In a fundamentally different microscope technique a non focussed wide field beam is split up into two slightly inclined beams by a Wollaston prism in order to generate the so-called Nomarski Interference Contrast or Differential Interference Contrast (DIC). This technique allows to turn a microscopic phase object optically into an amplitude object, so that a visual contrast is generated. Here the two beams are displaced in the focus by a fraction of the optical resolution with respect to each other. With displacements larger than the optical resolution the interference and thus the contrast vanishes.
US 2001/0012151 A1 shows a microscope assemblage, in particular for confocal scanning microscopy, having a light source for illuminating a specimen to be examined and at least one fluorescent-light detector for the detection of fluorescent light generated in the specimen and at least one transmitted-light detector for the detection of transmitted light passing through the specimen. The microscope is configured such that the fluorescent-light and transmitted-light detected are arranged in such a way as to make possible simultaneous detection of fluorescent and transmitted light. This microscope can be used in particular for interference contrast microscope. For this purpose a first polarisation device could be arranged between the light source and the specimen, preferably before the objective, and a second polarisation device after the specimen, preferably after the condenser. The polarisation devices could be constituted by prisms, wherein in this context Wollaston prisms are particularly suitable.

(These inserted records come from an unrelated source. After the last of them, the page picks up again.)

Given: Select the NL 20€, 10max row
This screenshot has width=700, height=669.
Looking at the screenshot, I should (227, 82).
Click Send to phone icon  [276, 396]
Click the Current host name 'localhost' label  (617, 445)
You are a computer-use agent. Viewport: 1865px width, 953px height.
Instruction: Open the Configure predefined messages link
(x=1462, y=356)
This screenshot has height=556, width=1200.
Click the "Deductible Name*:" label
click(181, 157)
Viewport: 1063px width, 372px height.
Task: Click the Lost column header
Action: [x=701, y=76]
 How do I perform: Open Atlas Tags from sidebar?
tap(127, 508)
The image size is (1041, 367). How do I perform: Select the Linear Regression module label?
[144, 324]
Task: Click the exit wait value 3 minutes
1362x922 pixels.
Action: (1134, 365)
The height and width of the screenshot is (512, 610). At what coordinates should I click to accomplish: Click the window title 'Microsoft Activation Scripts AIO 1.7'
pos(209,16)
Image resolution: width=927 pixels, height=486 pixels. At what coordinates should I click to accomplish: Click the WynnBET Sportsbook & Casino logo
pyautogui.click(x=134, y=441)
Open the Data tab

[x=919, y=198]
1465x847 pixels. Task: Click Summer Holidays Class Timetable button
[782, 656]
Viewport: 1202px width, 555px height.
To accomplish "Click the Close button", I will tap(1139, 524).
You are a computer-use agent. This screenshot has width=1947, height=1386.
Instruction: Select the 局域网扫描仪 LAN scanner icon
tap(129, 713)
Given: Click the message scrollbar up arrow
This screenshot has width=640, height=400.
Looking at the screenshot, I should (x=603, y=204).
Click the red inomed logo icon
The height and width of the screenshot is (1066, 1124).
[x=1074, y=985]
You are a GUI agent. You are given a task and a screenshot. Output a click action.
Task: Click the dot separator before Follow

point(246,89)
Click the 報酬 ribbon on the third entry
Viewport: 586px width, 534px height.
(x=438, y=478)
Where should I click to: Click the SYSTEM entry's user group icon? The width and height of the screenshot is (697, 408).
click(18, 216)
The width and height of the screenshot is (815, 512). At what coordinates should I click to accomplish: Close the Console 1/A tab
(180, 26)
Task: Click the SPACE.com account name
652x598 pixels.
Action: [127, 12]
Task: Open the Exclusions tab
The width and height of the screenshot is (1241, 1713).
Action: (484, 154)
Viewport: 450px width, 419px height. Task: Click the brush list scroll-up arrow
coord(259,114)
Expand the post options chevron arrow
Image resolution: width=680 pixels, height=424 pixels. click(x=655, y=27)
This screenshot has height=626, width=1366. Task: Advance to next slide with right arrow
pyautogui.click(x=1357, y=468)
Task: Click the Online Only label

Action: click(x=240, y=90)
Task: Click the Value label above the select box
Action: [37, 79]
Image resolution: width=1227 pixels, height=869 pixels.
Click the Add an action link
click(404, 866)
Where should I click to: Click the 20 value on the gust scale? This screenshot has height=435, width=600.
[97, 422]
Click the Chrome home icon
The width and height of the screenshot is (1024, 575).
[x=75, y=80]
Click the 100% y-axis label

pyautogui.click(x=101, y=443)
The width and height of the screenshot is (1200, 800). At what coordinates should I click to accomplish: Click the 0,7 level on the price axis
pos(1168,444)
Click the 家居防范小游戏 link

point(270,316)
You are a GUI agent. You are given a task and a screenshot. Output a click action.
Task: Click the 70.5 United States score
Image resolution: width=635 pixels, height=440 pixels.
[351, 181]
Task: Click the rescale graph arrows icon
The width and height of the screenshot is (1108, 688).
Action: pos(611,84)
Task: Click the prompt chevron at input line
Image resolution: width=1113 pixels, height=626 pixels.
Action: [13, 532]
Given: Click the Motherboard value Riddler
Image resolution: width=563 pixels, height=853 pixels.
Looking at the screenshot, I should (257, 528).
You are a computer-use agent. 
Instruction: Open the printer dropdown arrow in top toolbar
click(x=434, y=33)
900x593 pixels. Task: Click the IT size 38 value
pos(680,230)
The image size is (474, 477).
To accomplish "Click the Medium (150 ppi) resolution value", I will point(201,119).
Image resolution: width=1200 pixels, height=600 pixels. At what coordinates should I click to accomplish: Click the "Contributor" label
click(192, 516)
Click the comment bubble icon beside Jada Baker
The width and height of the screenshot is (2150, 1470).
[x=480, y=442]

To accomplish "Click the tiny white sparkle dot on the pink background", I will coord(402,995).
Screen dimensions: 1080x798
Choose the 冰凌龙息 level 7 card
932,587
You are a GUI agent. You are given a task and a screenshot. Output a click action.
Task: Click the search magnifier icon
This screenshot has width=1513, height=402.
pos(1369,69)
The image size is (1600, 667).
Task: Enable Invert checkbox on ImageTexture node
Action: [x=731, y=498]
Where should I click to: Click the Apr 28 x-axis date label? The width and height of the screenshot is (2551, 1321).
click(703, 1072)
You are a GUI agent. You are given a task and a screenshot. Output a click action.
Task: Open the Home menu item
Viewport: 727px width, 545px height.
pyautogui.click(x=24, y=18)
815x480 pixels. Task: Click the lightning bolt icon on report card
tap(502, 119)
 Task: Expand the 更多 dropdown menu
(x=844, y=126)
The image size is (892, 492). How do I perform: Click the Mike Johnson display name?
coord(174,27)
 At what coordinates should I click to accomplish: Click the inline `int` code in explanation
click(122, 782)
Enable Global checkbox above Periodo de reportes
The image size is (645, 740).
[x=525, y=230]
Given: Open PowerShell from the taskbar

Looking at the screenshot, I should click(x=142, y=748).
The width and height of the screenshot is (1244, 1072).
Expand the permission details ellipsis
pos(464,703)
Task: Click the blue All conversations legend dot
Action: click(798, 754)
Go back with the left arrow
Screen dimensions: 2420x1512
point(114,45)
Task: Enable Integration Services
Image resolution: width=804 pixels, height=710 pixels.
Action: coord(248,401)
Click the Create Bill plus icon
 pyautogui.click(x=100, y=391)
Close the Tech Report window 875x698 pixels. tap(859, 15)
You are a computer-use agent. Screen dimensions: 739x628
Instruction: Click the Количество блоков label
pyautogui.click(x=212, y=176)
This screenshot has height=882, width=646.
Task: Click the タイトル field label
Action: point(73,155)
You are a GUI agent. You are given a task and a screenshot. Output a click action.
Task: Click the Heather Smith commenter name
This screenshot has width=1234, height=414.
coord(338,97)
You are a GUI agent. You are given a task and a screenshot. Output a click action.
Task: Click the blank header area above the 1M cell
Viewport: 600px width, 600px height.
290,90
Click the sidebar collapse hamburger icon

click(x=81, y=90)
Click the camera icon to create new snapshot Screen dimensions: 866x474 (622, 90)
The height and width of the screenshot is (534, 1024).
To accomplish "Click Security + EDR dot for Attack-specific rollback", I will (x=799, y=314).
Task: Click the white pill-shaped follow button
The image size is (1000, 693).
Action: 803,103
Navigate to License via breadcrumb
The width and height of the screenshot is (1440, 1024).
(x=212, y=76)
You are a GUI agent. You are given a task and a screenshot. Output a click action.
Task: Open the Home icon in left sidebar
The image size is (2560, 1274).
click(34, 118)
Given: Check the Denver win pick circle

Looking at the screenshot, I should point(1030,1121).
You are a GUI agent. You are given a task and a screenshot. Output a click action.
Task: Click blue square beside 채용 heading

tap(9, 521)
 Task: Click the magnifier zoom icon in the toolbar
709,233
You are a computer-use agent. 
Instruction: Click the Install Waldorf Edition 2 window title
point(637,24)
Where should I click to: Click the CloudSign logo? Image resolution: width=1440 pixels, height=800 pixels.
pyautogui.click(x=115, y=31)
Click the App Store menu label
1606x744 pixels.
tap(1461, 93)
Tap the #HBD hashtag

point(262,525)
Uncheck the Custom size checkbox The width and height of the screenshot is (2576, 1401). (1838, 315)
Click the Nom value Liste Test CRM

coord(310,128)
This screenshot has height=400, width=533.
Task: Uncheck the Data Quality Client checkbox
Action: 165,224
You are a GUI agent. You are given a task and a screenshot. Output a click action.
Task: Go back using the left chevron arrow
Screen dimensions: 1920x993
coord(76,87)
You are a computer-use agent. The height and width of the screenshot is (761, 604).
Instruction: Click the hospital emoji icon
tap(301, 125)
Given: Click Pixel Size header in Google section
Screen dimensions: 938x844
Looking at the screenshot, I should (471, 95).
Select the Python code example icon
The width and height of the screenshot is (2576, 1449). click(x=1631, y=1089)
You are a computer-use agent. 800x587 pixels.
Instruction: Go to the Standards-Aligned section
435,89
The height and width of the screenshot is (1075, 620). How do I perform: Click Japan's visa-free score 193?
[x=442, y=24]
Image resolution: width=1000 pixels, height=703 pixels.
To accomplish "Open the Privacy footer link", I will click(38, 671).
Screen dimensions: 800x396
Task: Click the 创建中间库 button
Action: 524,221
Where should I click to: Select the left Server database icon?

U.S. Pat. No. 6,392,752 B1 shows a device for phase-measuring microlens microscopy, wherein a scanning microlens array functions in a manner analogous to an array of interference microscopes to provide phase-sensitive, confocal micro-imaging capability. Moreover, the scanning mechanism can effectively perform a phase-modulation function. In this mode of operation, each image point is scanned by multiple microlenses that have fixed, but different, built-in phase offsets, and the combination of signal acquired from the multiple scans effectively simulate a phase-modulated interference signal. The scanning confocal microlens array can be adapted to provide phase-measuring capability by equipping each microlens with a beam-splitting mechanism that separates the illumination on the microlens into two beams, at least one of which is focused onto and reflect off an inspection sample. The two beams are coherently recombined by the beam-splitting mechanism and are projected onto an element of a detector array, wherein each detector element senses radiation from a particular corresponding microlens. The sample is scanned laterally across the focal point array to build up a synthesised, two-dimensional image of the sample surface.
Prisms, including the Wollaston prism are, e.g., described in Naumann/Schröder: “Bauelemente der optik”, 6th ed., pp. 504-509.
It is an object of the present invention to provide an optical device and a respective method that show improved beamlet characteristics and thus fast imaging at high fidelity and easier interpretation of data.
The object is solved by an optical scanning device with the features of claim 1. Advantageous scanning devices are given in the subclaims.